If the process is indeed well approximated by an ARMA-GARCH model, considering the conditional mean model (ARMA) while neglecting the conditional variance model (GARCH) -- and this way (implicitly) assuming the conditional variance to be constant -- will lead to trouble. Similarly, when considering the conditional variance model you should not neglect the model for the conditional mean.
This is because neither the conditional mean model nor the conditional variance model can be estimated consistently if taken separately, unless under special conditions (e.g. if the MA part of the ARMA model is empty, the AR part can be estimated consistently even if the GARCH model is neglected). However, joint estimation will typically be more efficient and that is why it is preferred.

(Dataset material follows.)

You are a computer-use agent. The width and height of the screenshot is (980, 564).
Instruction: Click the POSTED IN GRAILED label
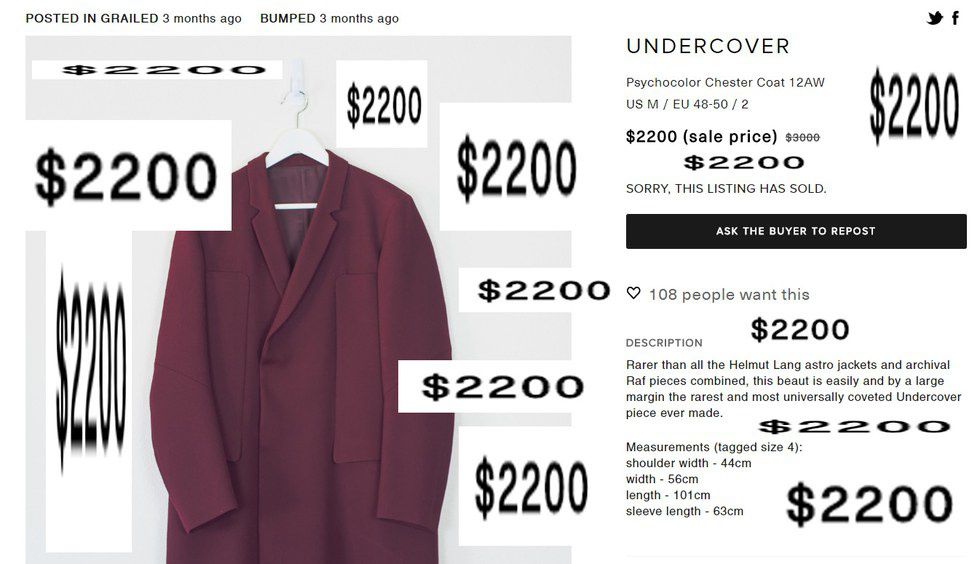tap(92, 19)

Unfortunately, the task of jointly determining the ARMA-GARCH orders is difficult, as I understand it. You may experiment with a few different models and compare their AICs or BICs. The larger the pool of candidate models, the more likely you are to overfit. If you have a large enough sample, you may try cross validation. That is,
(1) define a pool of candidate models,
(2) estimate the models on part of the sample,
(3) use the estimated models to predict the remainder of the sample,
(4) pick the model that has the lowest prediction error.
Still, this will not prevent overfitting if the pool of candidate models is quite large as compared with the sample size.
You can also examine the properties of the residuals of the different models. You would prefer a model with well-behaved residuals (no remaining autocorrelations, no remaining ARCH patterns, etc.). Again, this is subject to overfitting. It is easy to imagine data dredging or model mining when one is not stopping until one gets all the model coefficients to be significant. But can this result be trusted if achieved via data dredging? (Of course, not.)
I am sorry I do not have a better solution.